SOURCE
---+---

Online experts attacked HMV for leaving its social media in the hands of an entry-level hire, but it’s not the only company that is guilty of this. Many large companies still delegate social media responsibilities to interns, even after stories, such as HMV, are published.
“Delegating that kind of authority to junior employees – with few or no checks or balances in place – can amount to courting disaster,” says Ryan Holmes, CEO of Hootsuite, in a recent Fast Company article.
It’s not an option to get rid of our social networks, but companies should be concerned. Holmes provides some simple steps companies can take to avert a HMV-scale social media disaster.
Consolidate Social Media Channels
Bring all of your social channels into one social media management system. Twitter, Facebook, LinkedIn, Google+, can all be brought into one software system to easily monitor and track results of social media campaigns.
A professional, responsible manager should be in charge of all communication and be well-versed on the risks of social media. With most social media management systems, and even on social networks such as Facebook, you can give employees an all-access pass or limit their permissions. Junior employees can draft messages, but they have to go through an approval queue for senior management to sign off on before they are published. Hootsuite has this built into their paid platform and it also enables companies to assign discrete permission levels on an employee basis.
Have a Master Switch
It’s important to be able to turn your employee’s access on and off to different social media accounts. According to Holmes, the solution is single sign-on technology.
“Incorporated into enterprise-grade social media tools, single sign-on enables employees to log into social media accounts with the same username and password used for their company email account. Access can be turned on or off by a central administrator, who holds the real “keys” to the company’s social profiles,” he said.
Social media is a powerful tool for brands and individuals with a message and means to get it to their audience. Employees need social media training on everything, from the basics of how to tweet and post on Facebook, to how to leverage social media for business strategy.
However, Holmes is right on the money when he said, “Of course, technology is only as good as the people using it.”
Do you have a social media crisis plan in place?

---+---

SUPPLIED RECORDS
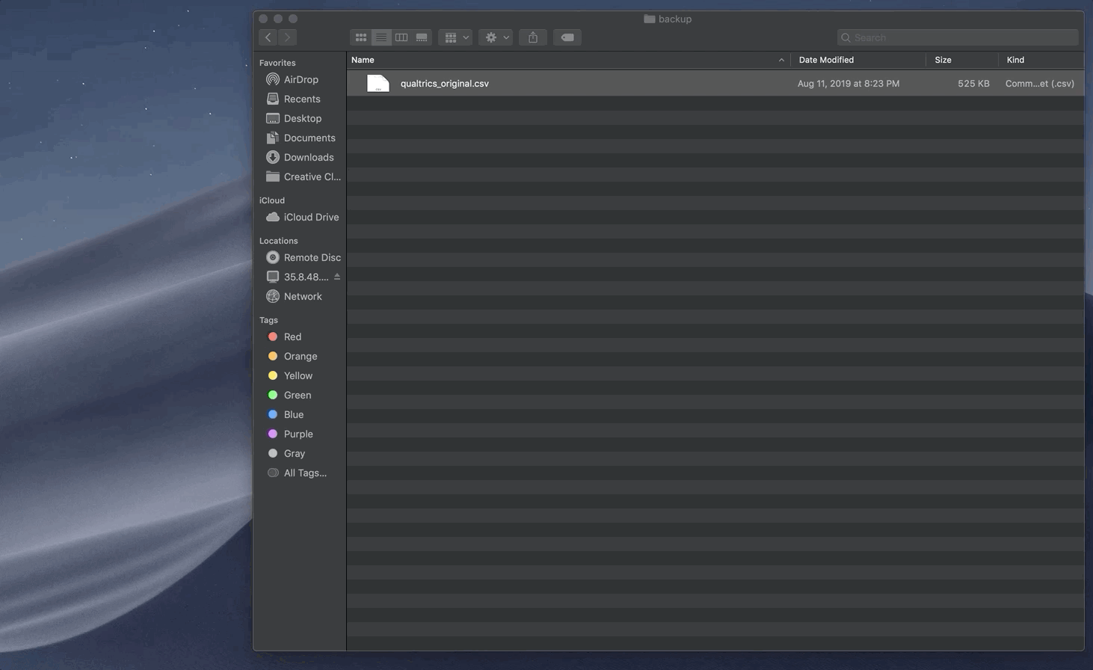Eject the 35.8.48 network volume
The width and height of the screenshot is (1093, 670).
[x=337, y=277]
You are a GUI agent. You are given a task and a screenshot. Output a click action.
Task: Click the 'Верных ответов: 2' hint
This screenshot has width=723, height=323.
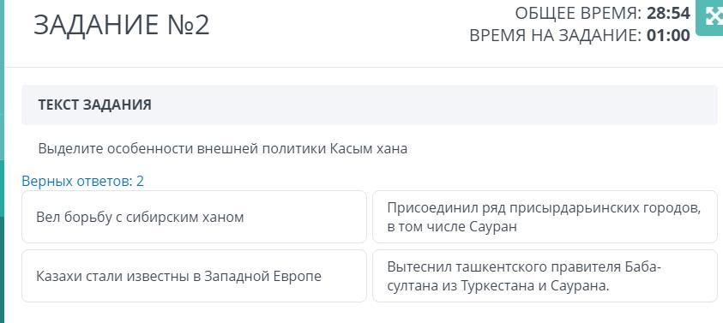[83, 181]
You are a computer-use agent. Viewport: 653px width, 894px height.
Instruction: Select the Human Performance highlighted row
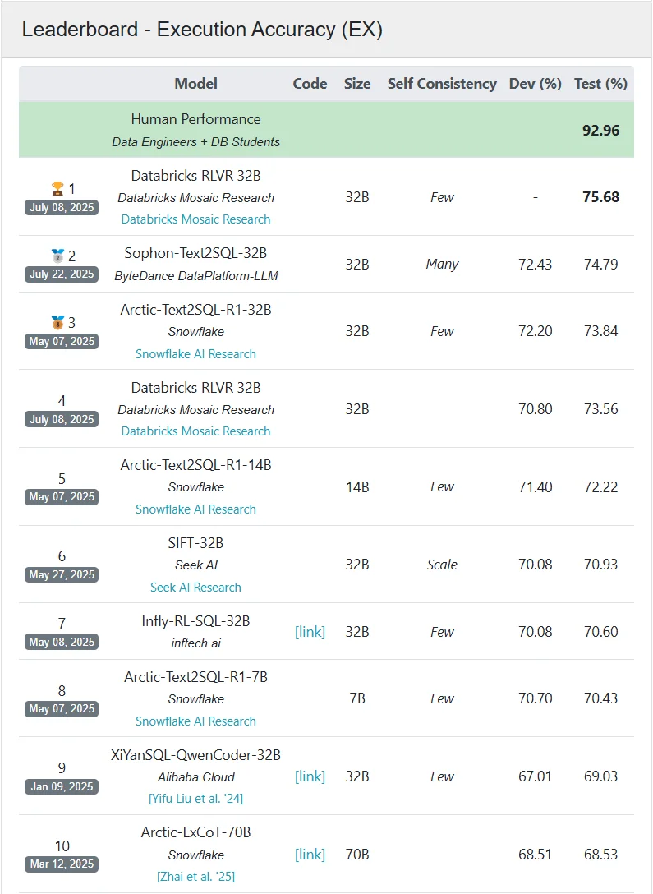(327, 130)
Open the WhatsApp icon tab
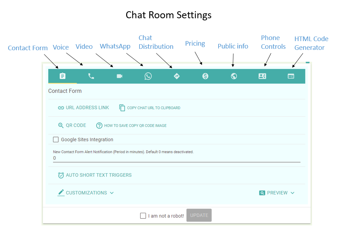The height and width of the screenshot is (230, 337). point(148,76)
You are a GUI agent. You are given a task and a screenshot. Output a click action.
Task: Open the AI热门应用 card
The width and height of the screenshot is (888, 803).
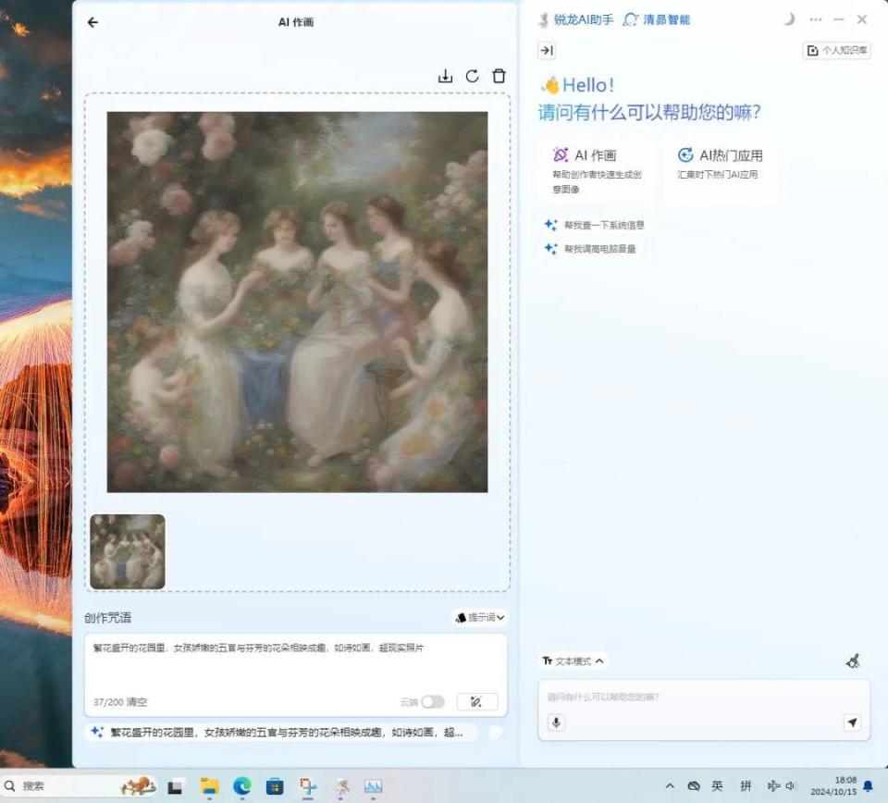coord(721,164)
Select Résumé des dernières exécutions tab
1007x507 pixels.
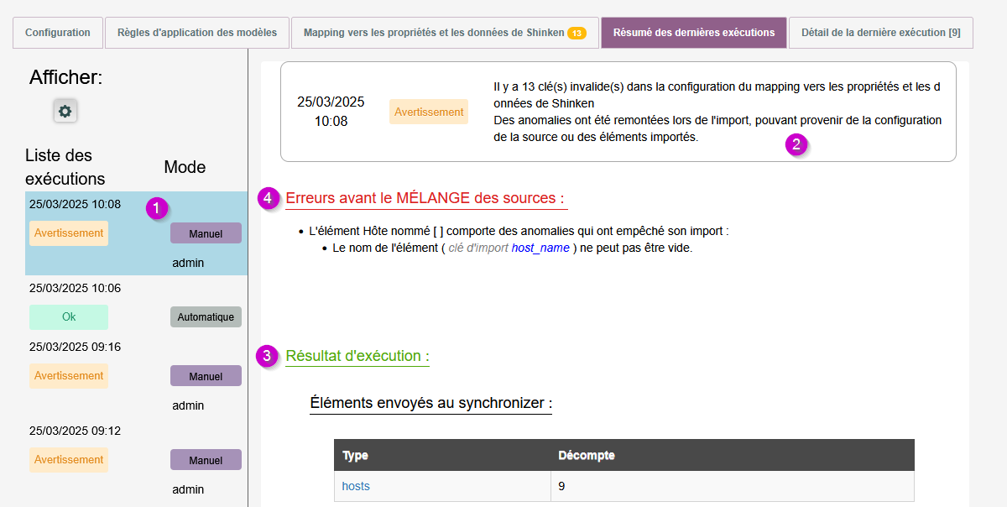(x=693, y=33)
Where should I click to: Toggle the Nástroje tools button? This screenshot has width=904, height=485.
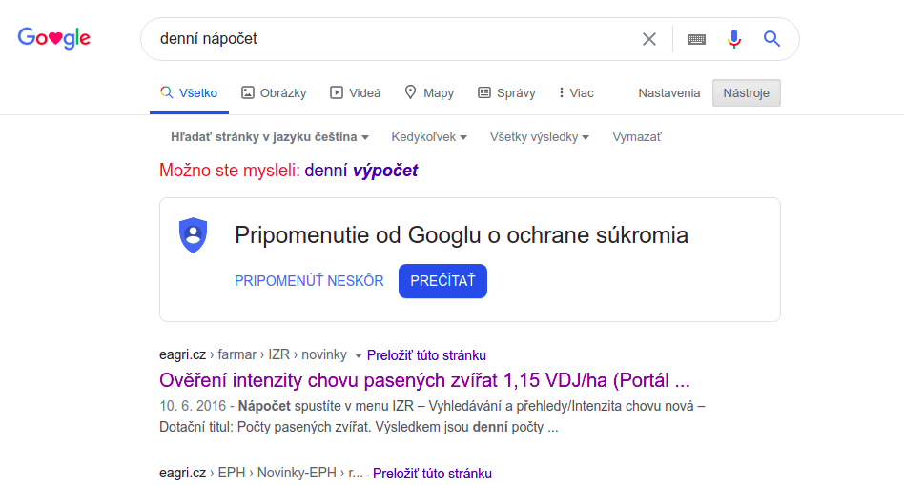coord(746,93)
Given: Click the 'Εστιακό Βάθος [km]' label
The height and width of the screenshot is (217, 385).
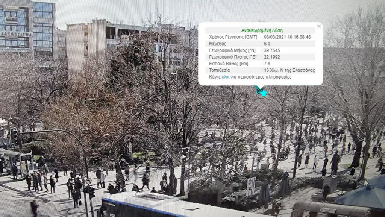Looking at the screenshot, I should [x=228, y=64].
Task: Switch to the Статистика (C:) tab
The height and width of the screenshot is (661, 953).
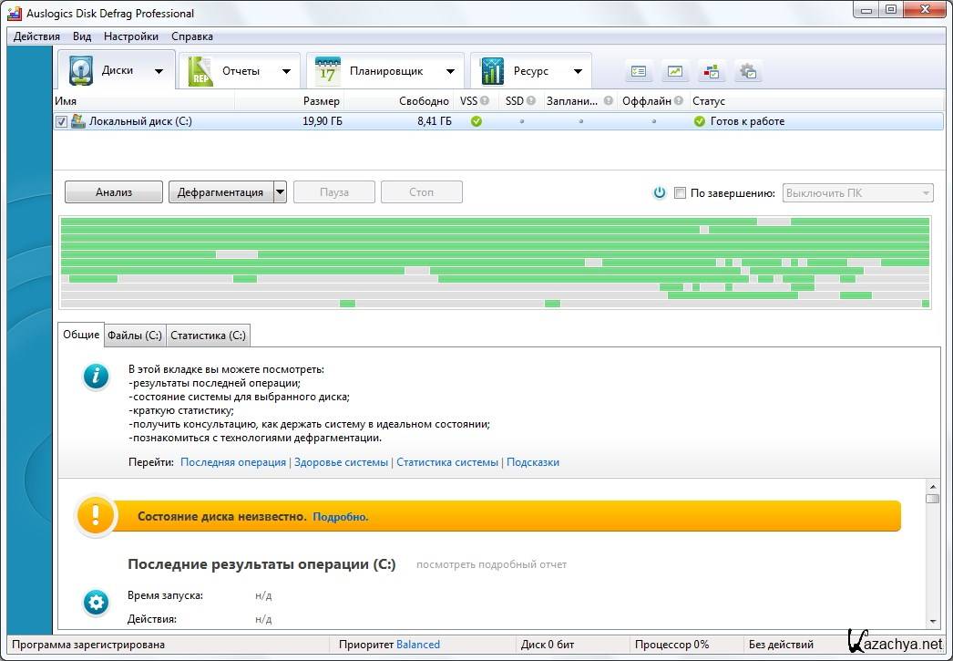Action: pyautogui.click(x=208, y=336)
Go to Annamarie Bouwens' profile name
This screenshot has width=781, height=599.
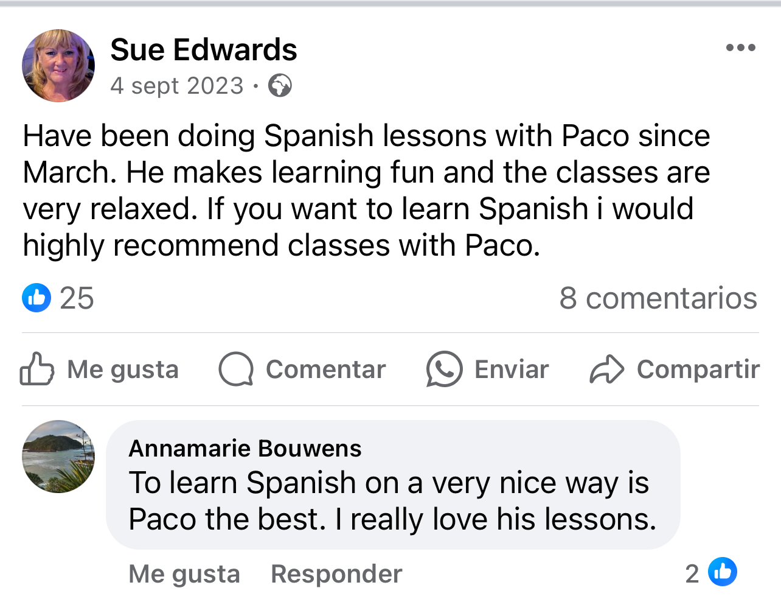point(245,449)
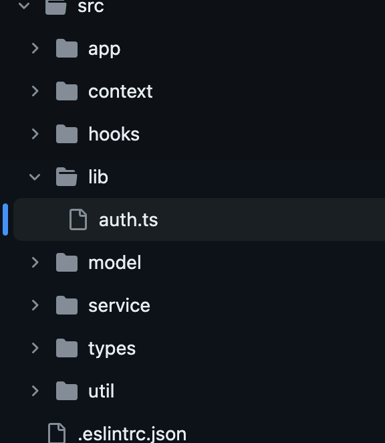
Task: Expand the context folder chevron
Action: point(35,91)
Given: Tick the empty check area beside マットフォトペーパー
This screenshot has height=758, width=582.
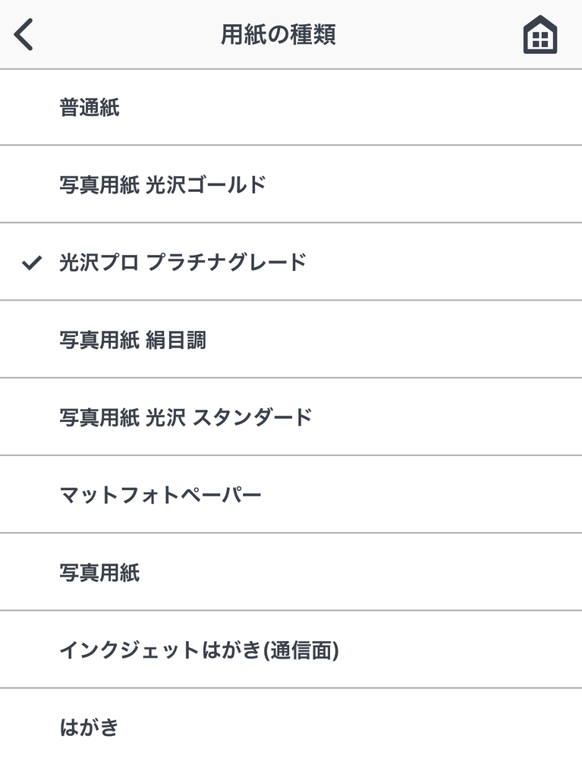Looking at the screenshot, I should (x=32, y=495).
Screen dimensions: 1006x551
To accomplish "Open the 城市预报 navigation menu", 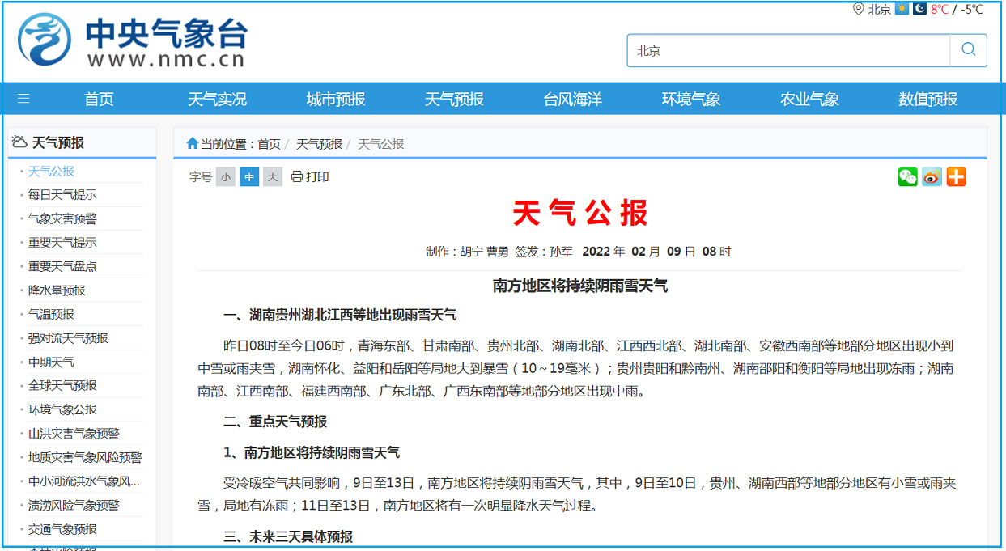I will coord(336,99).
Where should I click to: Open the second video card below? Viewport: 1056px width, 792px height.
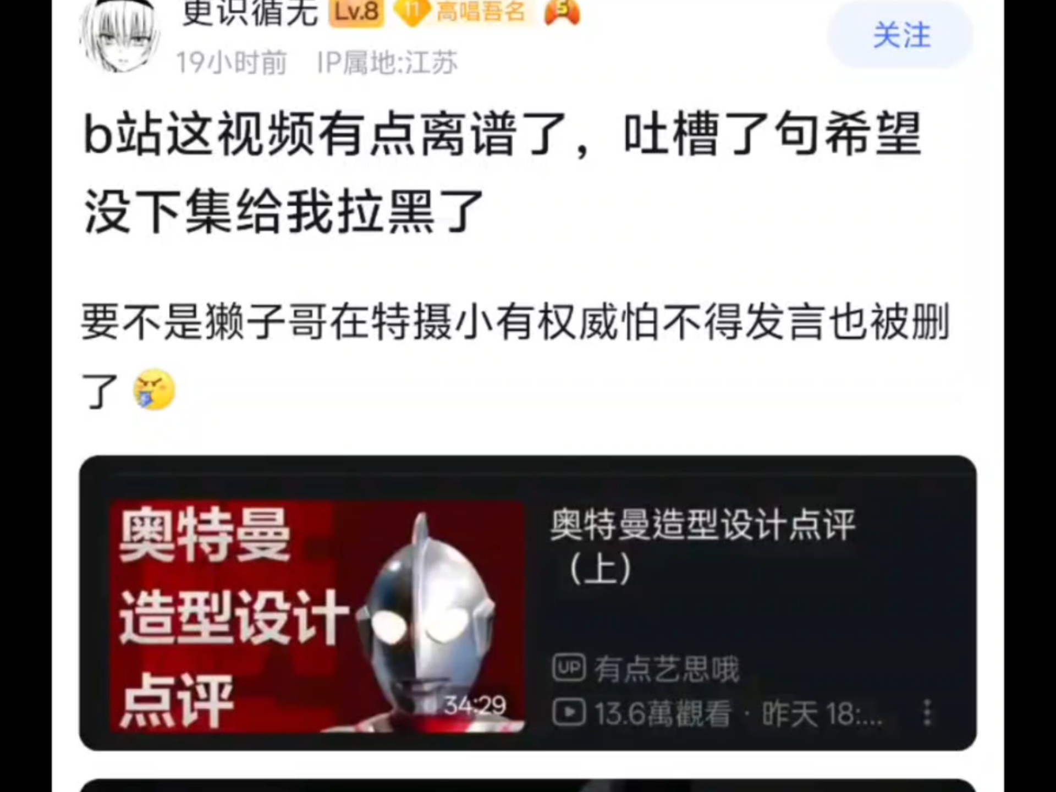[528, 785]
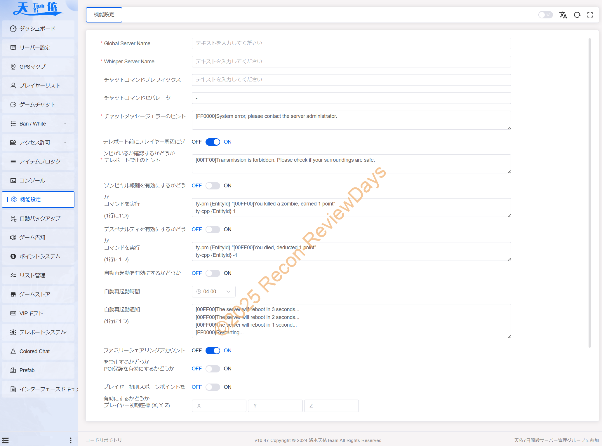Select the 機能設定 tab at top
This screenshot has width=602, height=446.
104,15
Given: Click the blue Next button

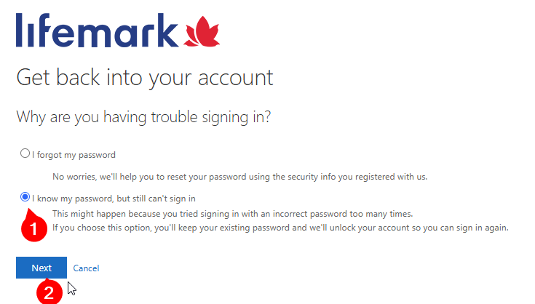Looking at the screenshot, I should [41, 268].
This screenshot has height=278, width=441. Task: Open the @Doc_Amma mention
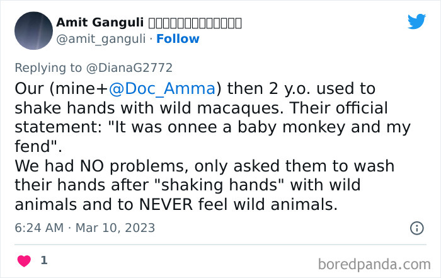(x=163, y=88)
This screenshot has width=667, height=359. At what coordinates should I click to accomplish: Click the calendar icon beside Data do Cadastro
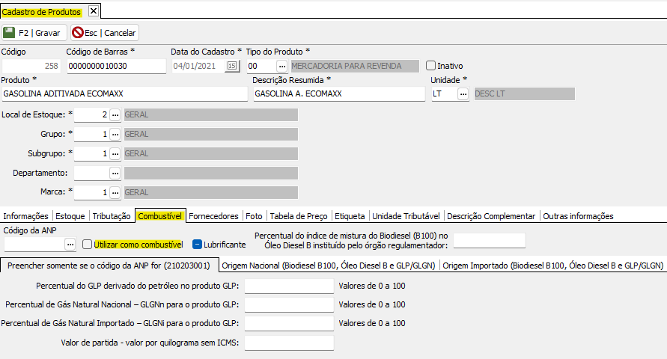point(232,66)
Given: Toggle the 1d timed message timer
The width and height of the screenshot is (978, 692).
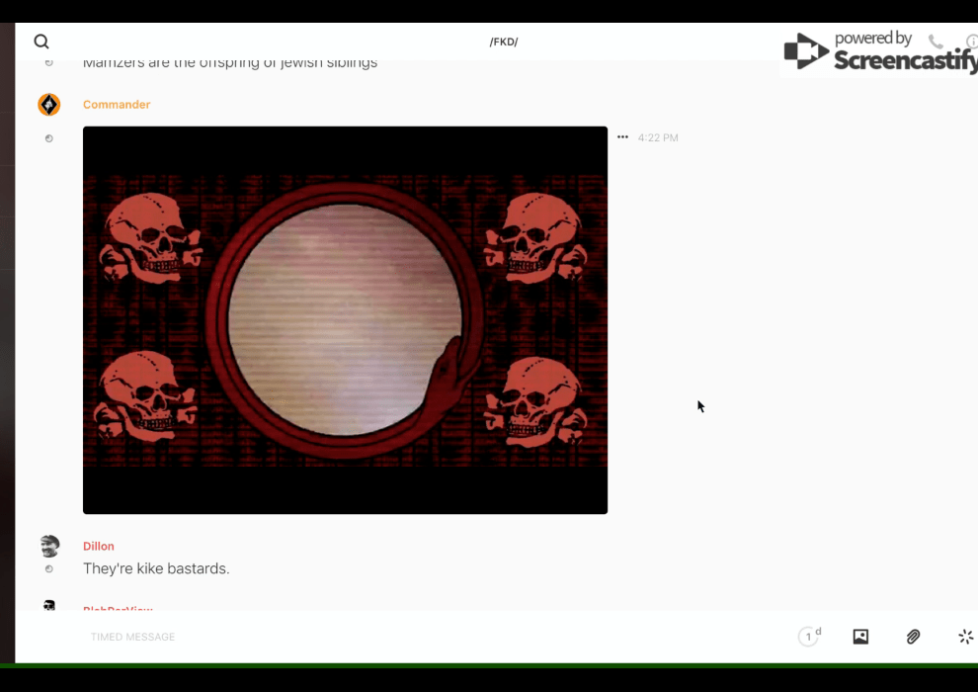Looking at the screenshot, I should point(809,637).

---+---

EXERCISE OBJECTIVE
Duplicate everything in the passage on social media mishaps from "Social media is" down to "plan in place?". None of the material has any bearing on what you're asked to do here.

EXERCISE RESPONSE
Social media is a powerful tool for brands and individuals with a message and means to get it to their audience. Employees need social media training on everything, from the basics of how to tweet and post on Facebook, to how to leverage social media for business strategy.
However, Holmes is right on the money when he said, “Of course, technology is only as good as the people using it.”
Do you have a social media crisis plan in place?